On arm64, bl/blr write the return address to X30 and SP does not move across a call/return pair, so unlike on x86 the return detector cannot fall back on SP progress and depends entirely on each frame's recorded ret_addr. When a call entered skipped code (a libc PLT hop), the skipped->nonskipped jump was pushed with setup_bbcc's spliced 'nonskipped' source BB, whose last jump is the very call that created the skip frame below: the emulated frame duplicated that frame's statically computed return address, the callee's single ret popped only the top entry, and the leaked equal-SP skip frame starved the pop budget of the next same-SP return. Misclassified returns were then re-promoted into phantom calls back into the live caller, cloning non-recursive functions as bogus 'N recursion levels (complex_fractal_benchmark'2) and misattributing follow-up work ("free calls X"). Record the guest X30 -- the architectural return target -- for frames entered by a real call, and record ret_addr = 0 for emulated/spliced pushes so the return matcher absorbs them down the same-SP run and pops the group at the frame of the real call underneath, which also restores the pre-call nonskipped state. x86 keeps the static computation and is behaviorally unchanged. Verified by the arm64_plt_phantom_recursion / arm64_free_tailcall_phantom fixture snapshots (flipped to the correct shapes), the structural guards in arm64_fractal_alloc_no_free_misattribution, the no-phantom-clone assertion in rust_fixture_full_trace, and an unchanged in-tree 'vg_regtest callgrind' pass/fail set.

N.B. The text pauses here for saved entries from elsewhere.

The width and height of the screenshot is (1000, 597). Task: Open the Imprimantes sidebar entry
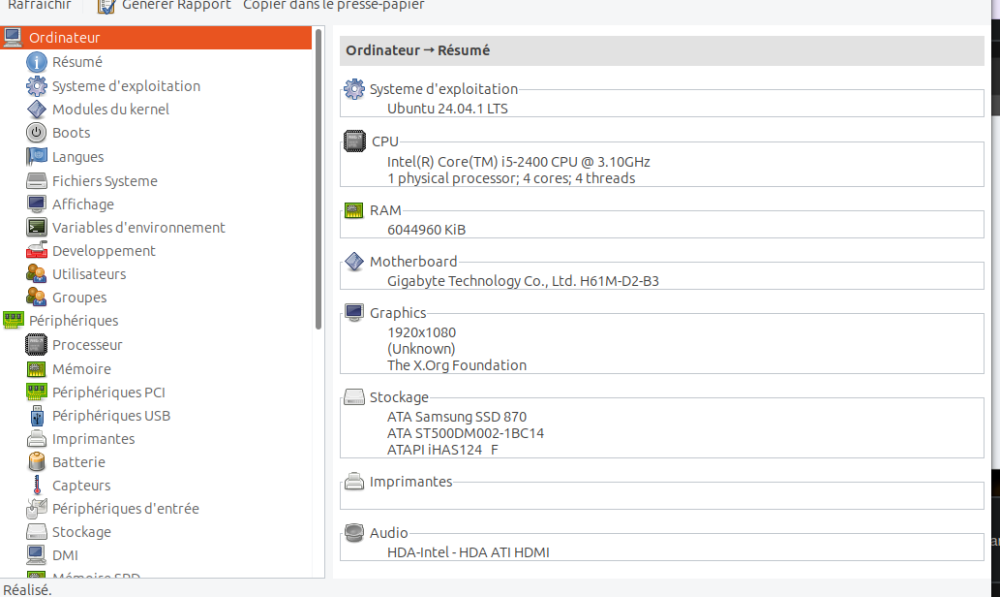pos(93,439)
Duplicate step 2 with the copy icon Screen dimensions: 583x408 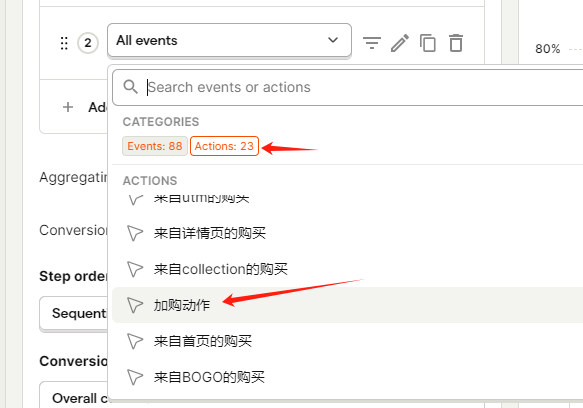pos(428,43)
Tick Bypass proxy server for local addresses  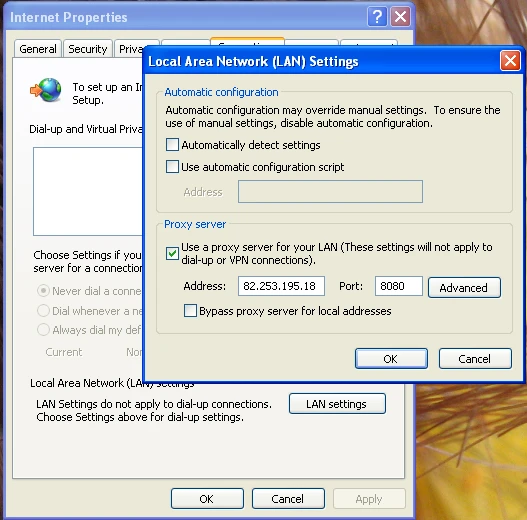tap(190, 311)
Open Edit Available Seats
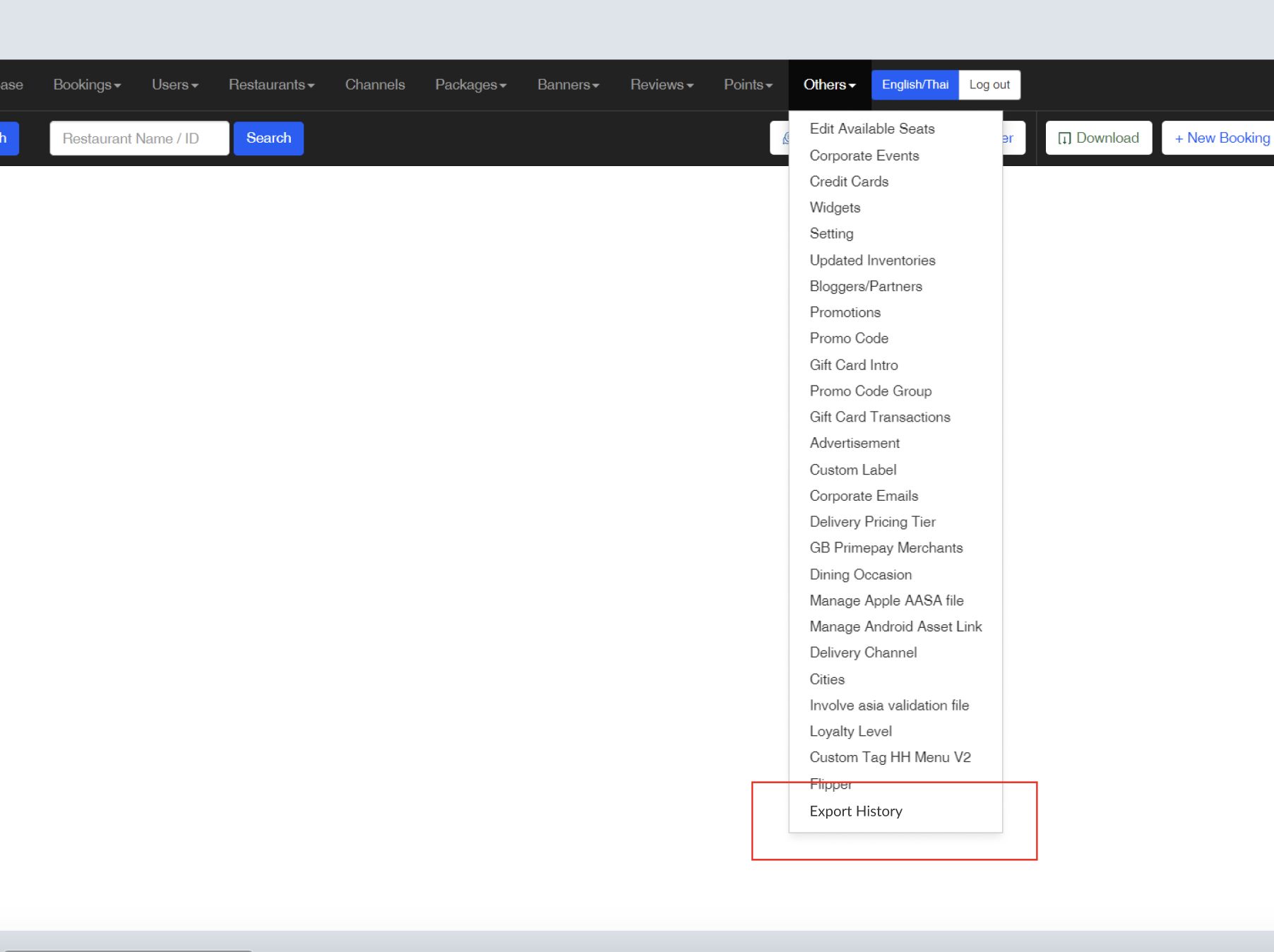1274x952 pixels. (x=871, y=129)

VG_(get_StackTrace) on arm64 was CFI-only, so Callgrind's OFF->ON shadow-stack seeding stopped at the first frame without unwind info -- notably CPython's -X perf JIT trampolines, which have no FDEs but keep the AAPCS64 frame chain alive (that is their design: perf/samply walk them by FP). The truncated seed left the seeded context stack one entry deep after the innermost frame popped; bbcc.c's underflow check then misread the fn-stack base sentinel as a signal marker on every return, and handleUnderflow fabricated named nodes for obj-skipped interpreter functions with inverted, full-cost edges (_ctypes_callproc -> PyCFuncPtr_call -> _TAIL_CALL_* -> ... as the graph root). x86_64 never hit this because its unwinder already has the %rbp fallback. Follow the frame records {saved X29, saved X30} when CFI fails, with guards: record in-stack and 8-aligned, SP must progress, next record strictly higher (saved X29 == 0 accepted as chain terminator), pc 0/1 stops the walk. Caller IPs keep the CFI path's -1 bias. Callgrind's seeder correspondingly records ret_addr = ips[frame+1] + 1, undoing that bias so the arm64 return matcher (exact-X30 matching, no SP movement on bl/ret) can pop seeded frames. An A/B run confirmed raising CLG_RECON_MAX_FRAMES alone does not help: the seed was CFI-truncated at ~8 frames, nowhere near the 256 cap. Regression coverage: callgrind-utils/tests/objskip_seed_underflow.rs, a minimal fixture whose asm trampoline maintains FP but has no CFI and which starts instrumentation two obj-skipped frames deep; it asserts no skipped frame leaks into the folded graph and that the workload parents under the trampoline.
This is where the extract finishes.